> **Task brief**:
Can you find the lines of the listing that include "Open" and copy every one?

▶

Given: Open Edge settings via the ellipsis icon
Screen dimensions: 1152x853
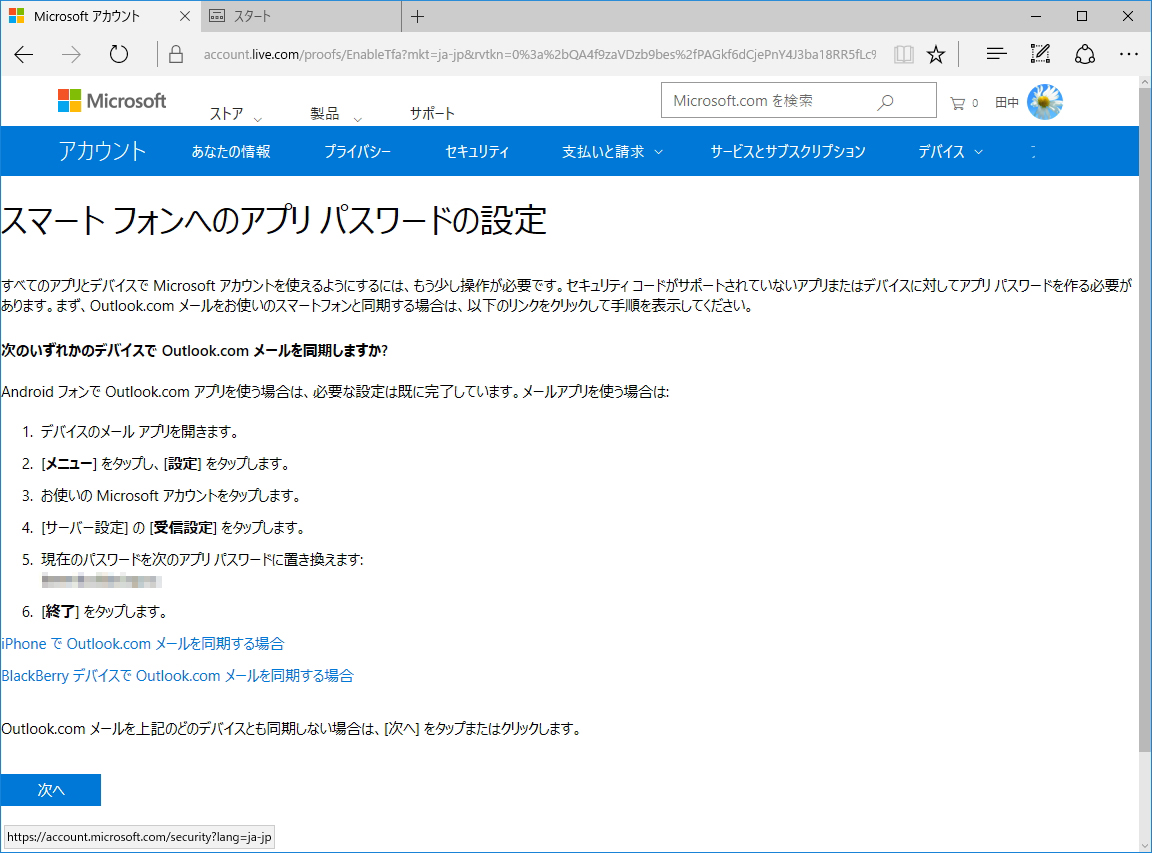Looking at the screenshot, I should [1129, 55].
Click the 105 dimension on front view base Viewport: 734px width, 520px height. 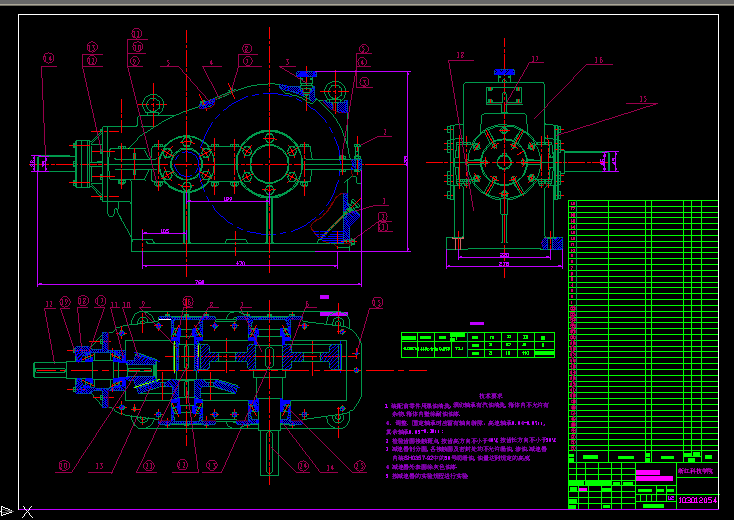(164, 232)
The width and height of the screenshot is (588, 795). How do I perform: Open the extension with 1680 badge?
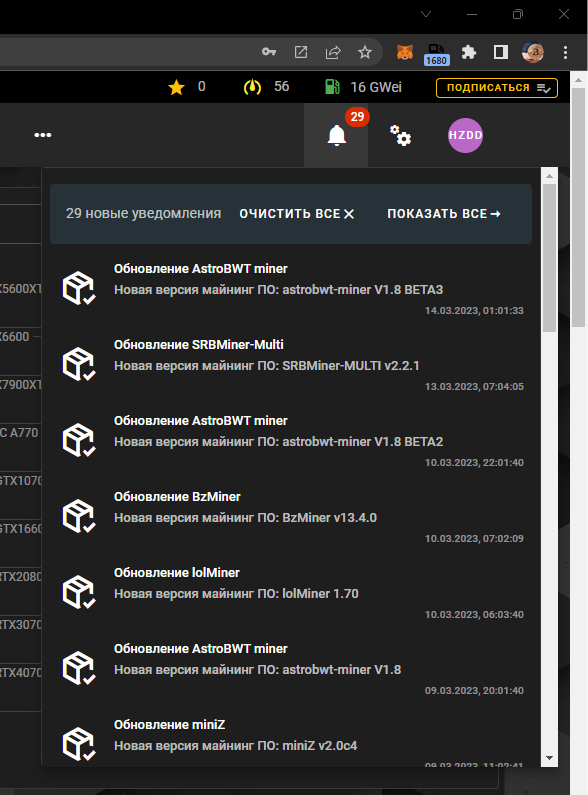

◀

> **Written response**:
Given: Open Edge settings via the ellipsis icon
The width and height of the screenshot is (588, 795). How do I perform: Open the extension with 1680 badge?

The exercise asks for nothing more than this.